Zulma écoutait attentivement tous ces détails qu’elle ignorait jusque-là. M. Sarpy se contenta de dire :

— Étonnant !

— Et savez-vous qui l’a piloté ?

— Le capitaine Bouchette, je crois.

— Oui, Joseph Bouchette. Et qui est-ce Joseph Bouchette ?

— Un Canadien français ! s’écria Zulma incapable de se contenir.

— Oui, Mademoiselle, un Canadien français !

Sans ce Joseph Bouchette, un Canadien français, Carleton n’aurait jamais atteint Québec et la guerre serait aujourd’hui terminée.

— Vous voulez dire par là que les Américains seraient en possession de Québec, la seule place de tout le Canada qui ne leur appartienne pas déjà, dit M. Sarpy avec une grande énergie.

— Précisément.
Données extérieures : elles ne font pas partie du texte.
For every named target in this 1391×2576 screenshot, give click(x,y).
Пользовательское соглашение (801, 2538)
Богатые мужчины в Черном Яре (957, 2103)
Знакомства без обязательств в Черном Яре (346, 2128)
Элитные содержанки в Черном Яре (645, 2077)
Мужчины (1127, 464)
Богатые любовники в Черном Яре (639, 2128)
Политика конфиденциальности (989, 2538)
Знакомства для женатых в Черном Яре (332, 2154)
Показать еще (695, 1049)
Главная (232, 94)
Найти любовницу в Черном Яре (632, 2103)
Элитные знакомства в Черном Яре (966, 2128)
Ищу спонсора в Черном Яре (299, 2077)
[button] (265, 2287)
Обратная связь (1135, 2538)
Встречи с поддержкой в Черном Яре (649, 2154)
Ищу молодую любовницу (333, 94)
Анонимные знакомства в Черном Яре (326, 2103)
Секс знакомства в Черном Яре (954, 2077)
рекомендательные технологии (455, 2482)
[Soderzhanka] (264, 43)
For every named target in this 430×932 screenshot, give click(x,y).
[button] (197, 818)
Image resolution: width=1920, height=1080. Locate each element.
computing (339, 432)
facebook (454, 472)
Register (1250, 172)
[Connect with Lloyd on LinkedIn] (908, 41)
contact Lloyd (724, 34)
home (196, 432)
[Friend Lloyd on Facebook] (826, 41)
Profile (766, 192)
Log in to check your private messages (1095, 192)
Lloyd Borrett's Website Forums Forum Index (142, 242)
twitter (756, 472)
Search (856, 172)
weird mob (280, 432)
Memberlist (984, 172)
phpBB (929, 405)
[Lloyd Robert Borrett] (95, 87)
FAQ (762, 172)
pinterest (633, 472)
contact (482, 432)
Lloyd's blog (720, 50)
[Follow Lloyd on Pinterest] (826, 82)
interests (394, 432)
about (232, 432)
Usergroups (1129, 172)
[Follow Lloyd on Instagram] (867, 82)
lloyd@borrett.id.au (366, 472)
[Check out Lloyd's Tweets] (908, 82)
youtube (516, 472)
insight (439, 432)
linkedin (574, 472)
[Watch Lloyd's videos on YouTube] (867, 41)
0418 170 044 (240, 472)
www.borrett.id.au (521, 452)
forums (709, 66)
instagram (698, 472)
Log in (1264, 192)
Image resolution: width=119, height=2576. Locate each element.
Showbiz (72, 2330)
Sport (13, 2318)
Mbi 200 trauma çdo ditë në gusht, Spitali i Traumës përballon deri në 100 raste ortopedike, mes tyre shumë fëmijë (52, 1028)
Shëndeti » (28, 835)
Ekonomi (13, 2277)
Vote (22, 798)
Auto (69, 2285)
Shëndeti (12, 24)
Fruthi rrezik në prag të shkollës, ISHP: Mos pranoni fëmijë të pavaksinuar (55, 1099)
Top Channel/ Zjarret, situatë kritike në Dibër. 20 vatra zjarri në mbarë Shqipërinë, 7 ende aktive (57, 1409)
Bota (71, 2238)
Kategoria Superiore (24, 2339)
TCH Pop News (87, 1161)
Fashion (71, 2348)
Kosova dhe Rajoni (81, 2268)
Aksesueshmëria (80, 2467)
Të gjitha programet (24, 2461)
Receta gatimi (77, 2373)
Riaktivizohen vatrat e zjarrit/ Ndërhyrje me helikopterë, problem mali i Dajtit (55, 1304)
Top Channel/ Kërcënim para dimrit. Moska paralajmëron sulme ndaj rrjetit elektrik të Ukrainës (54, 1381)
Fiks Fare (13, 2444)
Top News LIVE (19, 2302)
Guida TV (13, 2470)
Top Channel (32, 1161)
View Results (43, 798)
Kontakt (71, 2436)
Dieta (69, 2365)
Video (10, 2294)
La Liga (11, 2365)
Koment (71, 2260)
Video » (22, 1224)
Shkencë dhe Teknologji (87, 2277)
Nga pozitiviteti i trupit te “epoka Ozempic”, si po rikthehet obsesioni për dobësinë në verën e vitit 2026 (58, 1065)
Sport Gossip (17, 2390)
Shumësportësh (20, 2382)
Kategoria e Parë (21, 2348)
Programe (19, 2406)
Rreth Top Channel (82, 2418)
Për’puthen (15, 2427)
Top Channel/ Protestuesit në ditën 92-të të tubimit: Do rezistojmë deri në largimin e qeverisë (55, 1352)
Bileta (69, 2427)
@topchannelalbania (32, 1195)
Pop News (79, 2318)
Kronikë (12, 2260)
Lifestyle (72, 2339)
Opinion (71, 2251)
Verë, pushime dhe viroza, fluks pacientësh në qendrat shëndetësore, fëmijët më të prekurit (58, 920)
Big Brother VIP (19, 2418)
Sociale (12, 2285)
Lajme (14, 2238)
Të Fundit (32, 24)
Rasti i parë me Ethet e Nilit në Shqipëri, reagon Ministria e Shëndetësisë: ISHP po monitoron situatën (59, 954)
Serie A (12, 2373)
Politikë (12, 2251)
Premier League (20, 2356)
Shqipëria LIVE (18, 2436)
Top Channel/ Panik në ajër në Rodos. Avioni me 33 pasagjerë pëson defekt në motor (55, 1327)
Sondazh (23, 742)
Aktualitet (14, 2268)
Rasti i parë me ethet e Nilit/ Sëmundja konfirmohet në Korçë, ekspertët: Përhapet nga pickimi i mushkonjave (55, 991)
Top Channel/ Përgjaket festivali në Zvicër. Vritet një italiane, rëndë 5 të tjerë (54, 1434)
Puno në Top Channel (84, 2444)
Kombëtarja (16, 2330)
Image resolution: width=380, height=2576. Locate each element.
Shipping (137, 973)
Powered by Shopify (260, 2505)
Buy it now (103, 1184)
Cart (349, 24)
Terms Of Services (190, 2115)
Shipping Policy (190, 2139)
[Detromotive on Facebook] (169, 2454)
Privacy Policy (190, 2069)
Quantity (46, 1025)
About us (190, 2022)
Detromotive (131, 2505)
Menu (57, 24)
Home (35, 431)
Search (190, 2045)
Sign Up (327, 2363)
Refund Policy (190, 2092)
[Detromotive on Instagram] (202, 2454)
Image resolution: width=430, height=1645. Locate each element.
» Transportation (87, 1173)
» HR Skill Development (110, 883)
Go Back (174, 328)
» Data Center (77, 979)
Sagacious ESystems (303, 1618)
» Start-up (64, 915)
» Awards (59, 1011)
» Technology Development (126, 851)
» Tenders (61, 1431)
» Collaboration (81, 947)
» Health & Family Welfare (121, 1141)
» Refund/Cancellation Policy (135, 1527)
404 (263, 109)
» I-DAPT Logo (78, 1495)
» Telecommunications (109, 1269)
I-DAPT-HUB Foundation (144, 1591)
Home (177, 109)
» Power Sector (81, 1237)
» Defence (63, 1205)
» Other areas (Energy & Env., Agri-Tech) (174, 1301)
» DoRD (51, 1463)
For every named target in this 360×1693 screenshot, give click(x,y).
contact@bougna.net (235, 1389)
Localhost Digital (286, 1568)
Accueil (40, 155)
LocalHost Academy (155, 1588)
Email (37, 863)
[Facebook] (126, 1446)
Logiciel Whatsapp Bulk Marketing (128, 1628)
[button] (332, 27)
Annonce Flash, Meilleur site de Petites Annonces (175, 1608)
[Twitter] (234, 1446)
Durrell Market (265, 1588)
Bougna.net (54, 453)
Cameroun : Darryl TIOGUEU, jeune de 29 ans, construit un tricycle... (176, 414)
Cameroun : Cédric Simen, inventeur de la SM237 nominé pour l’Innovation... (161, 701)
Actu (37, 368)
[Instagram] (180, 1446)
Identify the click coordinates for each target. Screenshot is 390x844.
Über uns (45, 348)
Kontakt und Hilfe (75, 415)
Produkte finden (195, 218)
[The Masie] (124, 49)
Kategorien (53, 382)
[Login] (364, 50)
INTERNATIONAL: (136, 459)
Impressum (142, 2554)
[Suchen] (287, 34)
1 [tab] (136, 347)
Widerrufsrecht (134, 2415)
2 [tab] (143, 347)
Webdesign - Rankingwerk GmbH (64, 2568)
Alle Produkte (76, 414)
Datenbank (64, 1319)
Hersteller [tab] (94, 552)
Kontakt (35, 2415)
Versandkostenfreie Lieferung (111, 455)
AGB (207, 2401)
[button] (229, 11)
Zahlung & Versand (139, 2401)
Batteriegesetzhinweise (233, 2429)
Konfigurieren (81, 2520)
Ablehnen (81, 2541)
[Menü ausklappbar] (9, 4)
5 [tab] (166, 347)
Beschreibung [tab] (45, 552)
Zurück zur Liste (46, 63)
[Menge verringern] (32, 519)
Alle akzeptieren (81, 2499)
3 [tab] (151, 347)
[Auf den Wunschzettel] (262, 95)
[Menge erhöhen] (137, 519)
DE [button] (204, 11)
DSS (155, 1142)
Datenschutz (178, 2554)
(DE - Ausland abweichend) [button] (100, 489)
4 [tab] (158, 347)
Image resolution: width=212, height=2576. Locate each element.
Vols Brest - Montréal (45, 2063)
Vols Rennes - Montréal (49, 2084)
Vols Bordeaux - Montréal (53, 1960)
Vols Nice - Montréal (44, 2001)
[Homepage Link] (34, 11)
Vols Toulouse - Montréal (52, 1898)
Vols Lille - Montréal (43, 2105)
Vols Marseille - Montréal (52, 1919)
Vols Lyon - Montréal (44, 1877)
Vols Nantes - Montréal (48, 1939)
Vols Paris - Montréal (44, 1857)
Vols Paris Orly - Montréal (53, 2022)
Eh bien, c’est à propos de ce Joseph Bouchette, que je suis venu vous voir.

Zulma et son père tressaillirent involontairement.

Batoche continua :

— Bouchette a commis un grand crime. Il a été coupable de trahison à ses concitoyens : il faut qu’il meure. Il y en a des centaines qui pensent comme moi, mais ils ont peur de frapper. Je n’ai pas peur. Il recevra son châtiment de ma main. La seule question est le mode de punition. Le meurtre me répugne ; d’ailleurs, ce ne serait pas poli. Cet homme était peut-être sincère dans son dévouement envers Carleton, quoique, dans mon opinion, la récompense ait été sa principale considération. Mais s’il était sincère, cela doit lui être compté en palliation de sa sentence. D’ailleurs, c’est un ami de M. Belmont, et cela aussi comptera en sa faveur. J’ai l’intention de me saisir de lui et de le livrer aux Bastonnais comme prisonnier de guerre.

M. Sarpy fit un geste solennel de supplication.